Attention dans ce dernier cas à la création de joint venture, car « c’est ce qu’il y a de plus difficile », prévient Jacques Isnard, avocat associé chez CMS Bureau Francis Lefebvre. Usant d’une métaphore, le procédé revient pour lui à « négocier un contrat de mariage tout en étant déjà entrain de rédiger un contrat de divorcer »… Néanmoins efficace pour développer des projets d’outsourcing, le succès d’une joint venture repose avant tout sur « le double intérêt à réussir » des deux entreprises concernées par l’opération, analyse Isabelle Roux-Chenu, la directrice juridique de Capgemini.

La DJ impliquée très en amont

Les opérations de M&A ne se font « que si les juristes sont dans le business », estime Gilles Michel. Ainsi, chez Imerys les équipes de M&A constituées pour mener à bien une acquisition bénéficient toutes de l’éclairage de la direction juridique. Il en va de même au sein de Pernod-Ricard où les juristes travaillent avec l’équipe du M&A ainsi qu’avec les autres directions de l’entreprise : telles que la direction générale, la direction financière, mais aussi celle des ressources humaines ou de la communication. Toutes œuvrent à la bonne réalisation du deal.

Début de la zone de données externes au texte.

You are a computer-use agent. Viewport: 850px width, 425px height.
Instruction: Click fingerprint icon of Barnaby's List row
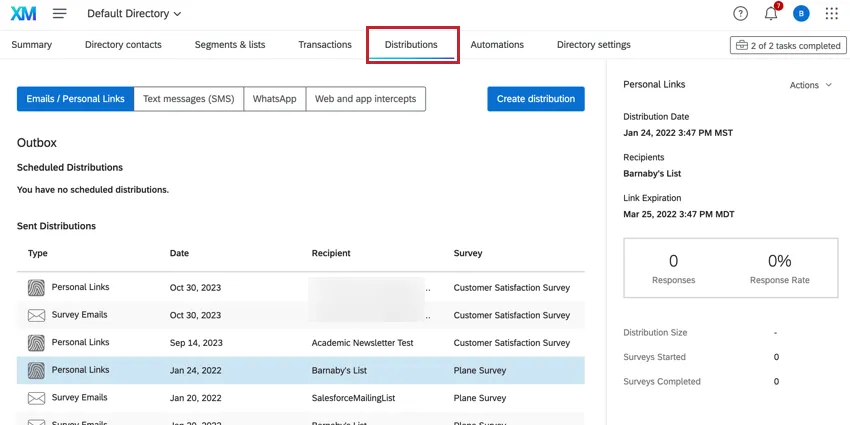pos(36,370)
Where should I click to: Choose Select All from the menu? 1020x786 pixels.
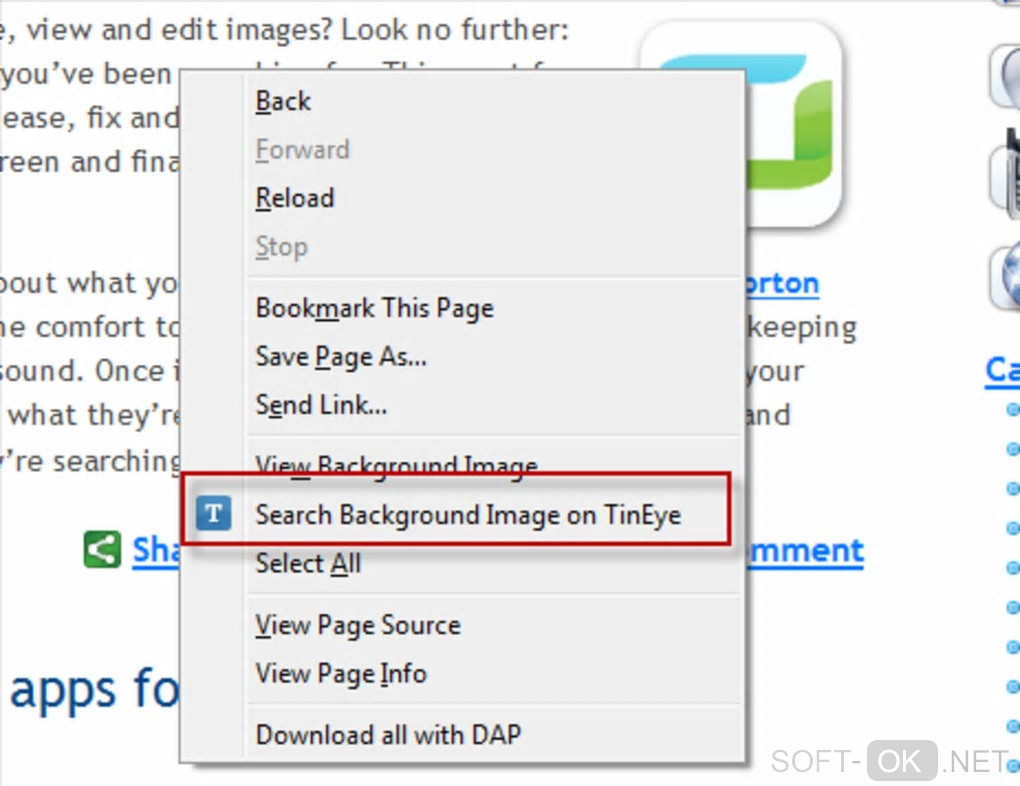pos(308,564)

A quel moment la direction juridique doit-elle intervenir ? « Ce qui est souhaitable c’est que les juristes interviennent tôt », insiste Isabelle Roux-Chenu. Notamment sur le terrain « pour faire comprendre que le droit est un métier », poursuit-elle. Car de nombreuses questions juridiques se posent sur la structure du deal, la préparation des négociations, le financement de l’opération, la stratégie défensive en matière d’anti-trust, les risques potentiellement acquis, ou en termes d’exécution des contrats. Et les juristes connaissent « les principes, les règles éthiques et contractuelles, celles du marché et relatives à la compliance » que chaque entreprise se fixe, précise Isabelle Roux-Chenu, ce qui leur donne « un rôle fort » à jouer.

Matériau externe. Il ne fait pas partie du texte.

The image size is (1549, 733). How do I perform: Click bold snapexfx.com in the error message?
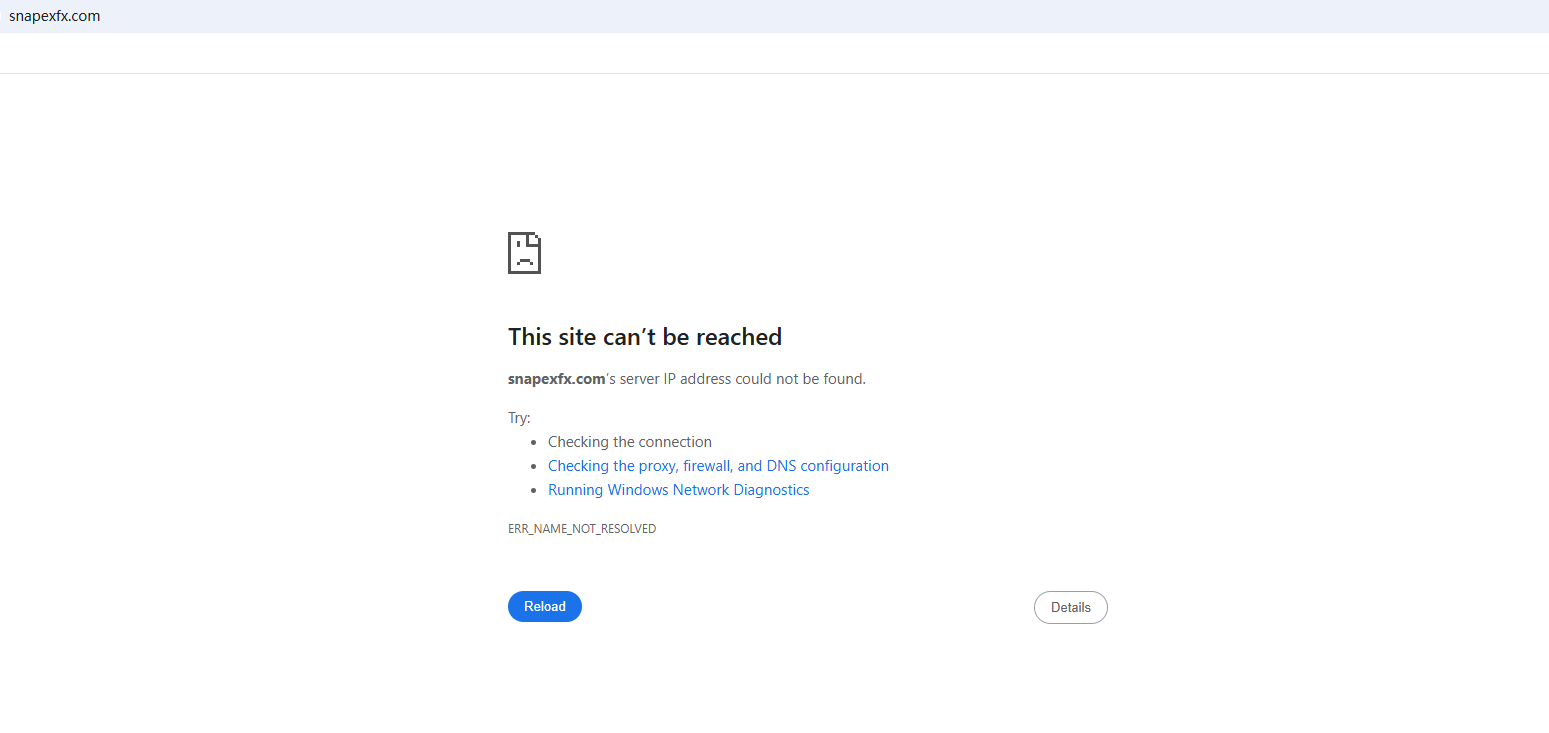tap(556, 379)
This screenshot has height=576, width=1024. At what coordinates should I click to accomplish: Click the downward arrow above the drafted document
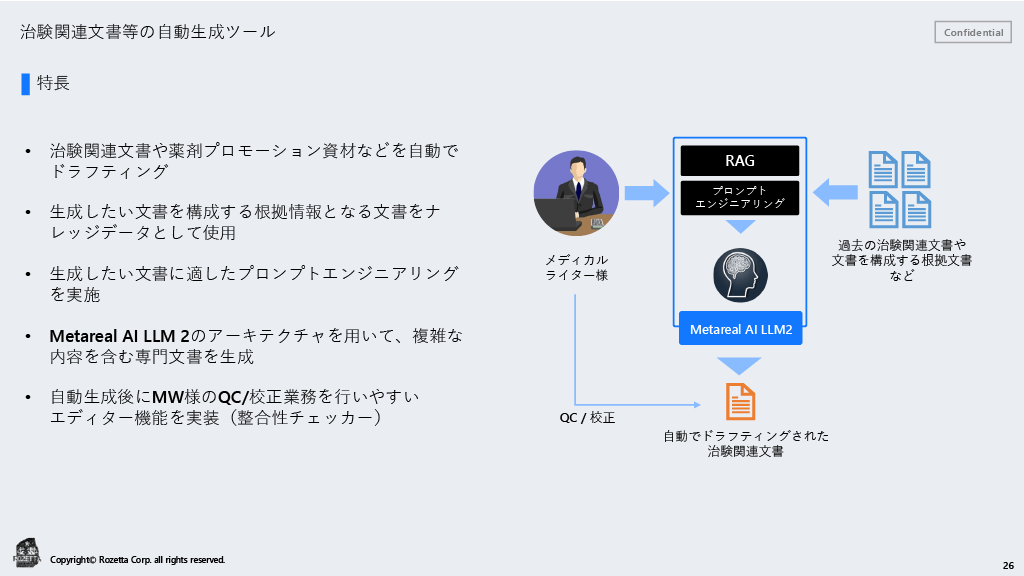[x=740, y=364]
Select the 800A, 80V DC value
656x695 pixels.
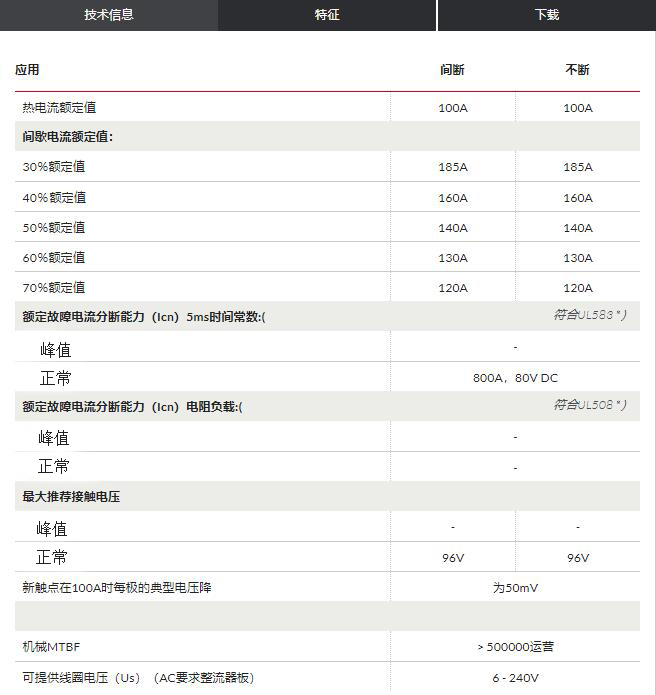click(515, 379)
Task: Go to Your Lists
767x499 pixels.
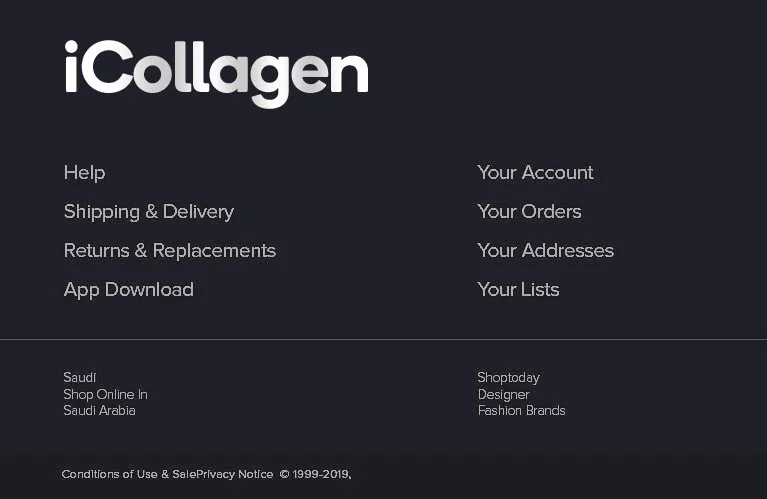Action: tap(518, 290)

La direction juridique doit être présente aux moments clés de l’opération. En amont, sa tache consiste notamment à informer une poignée de personnes sur l’opération en cours, sans, toutefois, que l’ensemble des salariés du groupe ne soit au courant, au risque de mettre en péril la négociation du deal, indique Gilles Michel. Chez Imerys on prépare aussi un document rédigé « en langage intelligible » pour les non juristes, reprenant les « éléments transactionnels qui doivent êtres connus par les filiales de l’entreprise », poursuit-il. Autre temps fort, la rédaction des due diligence où les problématiques liées à l’anti-trust doivent être abordées, explique Isabelle Roux-Chenu. Cela permet d’anticiper l’émergence d’une position dominante sur un marché et de réaliser les notifications éventuellement nécessaires auprès des autorités de concurrence compétentes. Enfin, les questions d’éthique et de compliance peuvent aujourd’hui conduire une entreprise à renoncer à une opération, comme en témoigne Isabelle Roux-Chenu. « Sans aucun doute », lance Gilles Michel dont l’entreprise - Imerys - a déjà du renoncer à ses plans en matière de M&A du fait de problématiques environnementales.